• [To do]
• 1. In the Haydon Perry excerpt, where was his father, the Reverend Frederick Jacob Perry, born?
• 2. Resume the Haydon Perry excerpt, picking up right after its last sentence.

----- Excerpt

He was born Frederick Haydon Perry in 1865 in Oakhill,
near Shepton Mallet, Somerset. His father the Reverend
Frederick Jacob Perry was an Independent Christian
Minister and tutor, born in Watlington, Norfolk; his
mother Jane hailed from Dorset and his eldest sister was
born in Lynton, Devon. It was standard practice that
such Ministers moved around in this way.
By 1881 the family were in Manchester at 26 Yarburgh
Street , Moss Side (then a fashionable suburb) and
Frederick gave his occupation as 'Secretary'.
Frederick died in Manchester in 1882, and Haydon, now aged
25 and working as a journalist) stayed with his mother
Jane ( 'living on own means') and a General Servant,
Isabella Murray at 144 Chorlton Road, Stretford. He
was paying his mother 'six shillings per week for sole use
of the back bedroom and joint use of sitting room'.

----------
----- Dataset content

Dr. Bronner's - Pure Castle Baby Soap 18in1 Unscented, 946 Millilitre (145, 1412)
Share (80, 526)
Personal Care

----------

• [Responses by task]
• 1. Watlington, Norfolk.

• 2.
Haydon never married. His mother Jane left
Manchester to live with her father-in-law's family in
Gloucestershire, where she died in July 1911. She is
buried, with her husband and a grandson who died in
infancy, in a family grave (section F, non-conformist, no.
1080) in Southern Cemetery. The black marble headstone
stands out clearly among many stone ones.
Haydon took to living in boarding houses, like many
single businessmen. In 1898 he moved to London to edit a
short-lived Liberal newspaper, the Enfield
Chronicle, while retaining his links with
Manchester. A 1900 electoral register lists him a
boarder in Enfield, with two rooms in the home of Mrs
Ellen Chandler, 'Ladywood', Little Park, Enfield. (At the
time, Enfield a market town was in Middlesex north of
London; today it is a London Borough.) However the 1901
Census list him as a boarder at 53 Bishop Street,
Whaley Range, Manchester.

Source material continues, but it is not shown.